Yazılı Problem 1 » Aşağıdaki seçilmiş bölüme göre şu ifadelerin her birinin metinle uyuşup uyuşmadığını evet ya da hayır ile belirtiniz ve kararı veren sözcükleri metinden değiştirmeden alıntılayınız. (a) Sosyal medya tabanlı sitelerin içeriği, bu siteleri kullanan kullanıcılar tarafından sağlanır. (b) Telif hakları hukukunu ilgilendiren eylem ve davranış şekilleri beş kategori altında toplanır. (c) Bu kategorilerin ortak noktası "paylaşmak" olarak nitelendirilen eylem ve davranış şeklidir.

----

Sosyal medya mecrası, daha önce ağırlıklı olarak tüketici konumunda olan kullanıcıların iletişim ağının içinde daha aktif olarak yer almalarını sağlayan bir sistem (Web 2.0) olarak ortaya çıkmış ve sosyal medya tabanlı internet sitelerinin içeriğinin, bu siteleri bizzat kullanan kullanıcılar tarafından sağlanması fikri üzerine kurulmuştur.

Kullanıcı kaynaklı olmaları sebebiyle sosyal medya sitelerinin telif hakları hukukunu ilgilendiren eylem ve davranış şekillerini üç kategori altında toplamak söz konusu olabilir. Bu kategorilerin ortak noktası ise temelde telif hakları hukukunun konuya dâhil olmasının asıl sebebi olan ve “paylaşmak” olarak nitelendirdiğimiz eylem ve davranış şeklinin varlığıdır. Bu bağlamda sosyal medya kullanıcıları; (i) kendi yarattıkları orijinal ve kendi hususiyetlerini taşıyan fikri ürünleri sosyal medya sitelerinde paylaşabilirler; (ii) başka bir kişinin eserinden yararlanmak suretiyle kendi eserlerini yaratıp, paylaşabilirler veya (iii) başka bir kişinin eserini doğrudan paylaşabilirler.

----

Yazılı Problem 2 » Aşağıdaki kayıtlarda "The width and height of the screenshot is (1344, 896)." ifadesini içeren satırdan "Action: (x=87, y=576)" ifadesini içeren satıra kadar, iki uç da dahil olmak üzere, bütün satırları Sıra ve Satır sütunlarından oluşan bir Markdown tablosu olarak veriniz. Boş satırları tabloya almayınız.

Çıkarılan Veriler »
----

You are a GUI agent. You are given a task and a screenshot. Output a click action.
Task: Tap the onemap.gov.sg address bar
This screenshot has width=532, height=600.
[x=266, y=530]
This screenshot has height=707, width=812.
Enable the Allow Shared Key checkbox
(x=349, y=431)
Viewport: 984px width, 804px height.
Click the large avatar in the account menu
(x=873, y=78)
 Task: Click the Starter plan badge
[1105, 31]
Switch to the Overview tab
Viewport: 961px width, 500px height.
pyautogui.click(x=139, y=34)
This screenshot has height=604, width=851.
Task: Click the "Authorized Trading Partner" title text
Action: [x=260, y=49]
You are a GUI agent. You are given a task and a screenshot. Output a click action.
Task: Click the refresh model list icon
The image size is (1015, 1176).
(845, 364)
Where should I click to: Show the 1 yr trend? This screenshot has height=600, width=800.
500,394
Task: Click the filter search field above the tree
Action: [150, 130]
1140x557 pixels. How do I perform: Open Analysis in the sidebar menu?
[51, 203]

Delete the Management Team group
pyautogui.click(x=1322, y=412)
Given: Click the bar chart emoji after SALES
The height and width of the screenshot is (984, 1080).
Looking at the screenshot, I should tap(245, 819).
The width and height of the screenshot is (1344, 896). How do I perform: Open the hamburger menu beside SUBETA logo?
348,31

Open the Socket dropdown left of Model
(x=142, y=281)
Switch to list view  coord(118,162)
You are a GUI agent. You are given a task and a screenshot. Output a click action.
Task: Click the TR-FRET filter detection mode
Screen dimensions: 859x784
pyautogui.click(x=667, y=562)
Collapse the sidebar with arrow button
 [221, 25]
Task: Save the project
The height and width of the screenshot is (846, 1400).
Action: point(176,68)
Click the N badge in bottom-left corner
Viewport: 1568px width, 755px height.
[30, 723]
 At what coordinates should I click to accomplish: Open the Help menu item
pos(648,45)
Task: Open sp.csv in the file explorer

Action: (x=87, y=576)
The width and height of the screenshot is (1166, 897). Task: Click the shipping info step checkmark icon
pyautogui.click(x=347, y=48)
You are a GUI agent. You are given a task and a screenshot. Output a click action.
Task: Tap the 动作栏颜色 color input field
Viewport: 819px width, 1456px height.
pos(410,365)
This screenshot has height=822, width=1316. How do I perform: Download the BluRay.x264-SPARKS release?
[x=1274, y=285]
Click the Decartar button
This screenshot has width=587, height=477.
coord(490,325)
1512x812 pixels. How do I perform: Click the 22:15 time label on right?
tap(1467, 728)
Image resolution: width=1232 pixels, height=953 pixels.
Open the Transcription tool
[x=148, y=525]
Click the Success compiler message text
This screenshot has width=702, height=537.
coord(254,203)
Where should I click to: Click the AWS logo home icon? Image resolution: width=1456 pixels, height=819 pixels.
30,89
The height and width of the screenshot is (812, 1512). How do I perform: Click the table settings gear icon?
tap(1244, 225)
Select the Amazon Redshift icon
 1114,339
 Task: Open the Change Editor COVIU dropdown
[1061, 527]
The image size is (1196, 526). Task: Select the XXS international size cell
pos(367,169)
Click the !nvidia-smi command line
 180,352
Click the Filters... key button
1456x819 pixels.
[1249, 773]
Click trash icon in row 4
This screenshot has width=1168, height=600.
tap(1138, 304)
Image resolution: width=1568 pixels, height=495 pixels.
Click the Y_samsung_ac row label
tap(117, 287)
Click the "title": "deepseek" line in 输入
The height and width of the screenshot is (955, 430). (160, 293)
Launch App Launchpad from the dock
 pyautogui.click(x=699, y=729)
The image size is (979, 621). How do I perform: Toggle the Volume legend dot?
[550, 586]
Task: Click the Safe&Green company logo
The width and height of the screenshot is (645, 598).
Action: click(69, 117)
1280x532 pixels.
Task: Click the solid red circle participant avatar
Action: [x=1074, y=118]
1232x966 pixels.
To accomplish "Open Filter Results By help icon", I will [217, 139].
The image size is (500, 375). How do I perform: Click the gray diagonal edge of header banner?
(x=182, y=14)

----

Sonuç 1 »
(a) Evet: "sosyal medya tabanlı internet sitelerinin içeriğinin, bu siteleri bizzat kullanan kullanıcılar tarafından sağlanması fikri üzerine kurulmuştur"
(b) Hayır: "üç kategori altında toplamak söz konusu olabilir"
(c) Evet: "“paylaşmak” olarak nitelendirdiğimiz eylem ve davranış şeklinin varlığıdır"

Sonuç 2 »
| Sıra | Satır |
|---|---|
| 1 | The width and height of the screenshot is (1344, 896). How do I perform: Open the hamburger menu beside SUBETA logo? |
| 2 | 348,31 |
| 3 | Open the Socket dropdown left of Model |
| 4 | (x=142, y=281) |
| 5 | Switch to list view  coord(118,162) |
| 6 | You are a GUI agent. You are given a task and a screenshot. Output a click action. |
| 7 | Task: Click the TR-FRET filter detection mode |
| 8 | Screen dimensions: 859x784 |
| 9 | pyautogui.click(x=667, y=562) |
| 10 | Collapse the sidebar with arrow button |
| 11 |  [221, 25] |
| 12 | Task: Save the project |
| 13 | The height and width of the screenshot is (846, 1400). |
| 14 | Action: point(176,68) |
| 15 | Click the N badge in bottom-left corner |
| 16 | Viewport: 1568px width, 755px height. |
| 17 | [30, 723] |
| 18 |  At what coordinates should I click to accomplish: Open the Help menu item |
| 19 | pos(648,45) |
| 20 | Task: Open sp.csv in the file explorer |
| 21 | Action: (x=87, y=576) |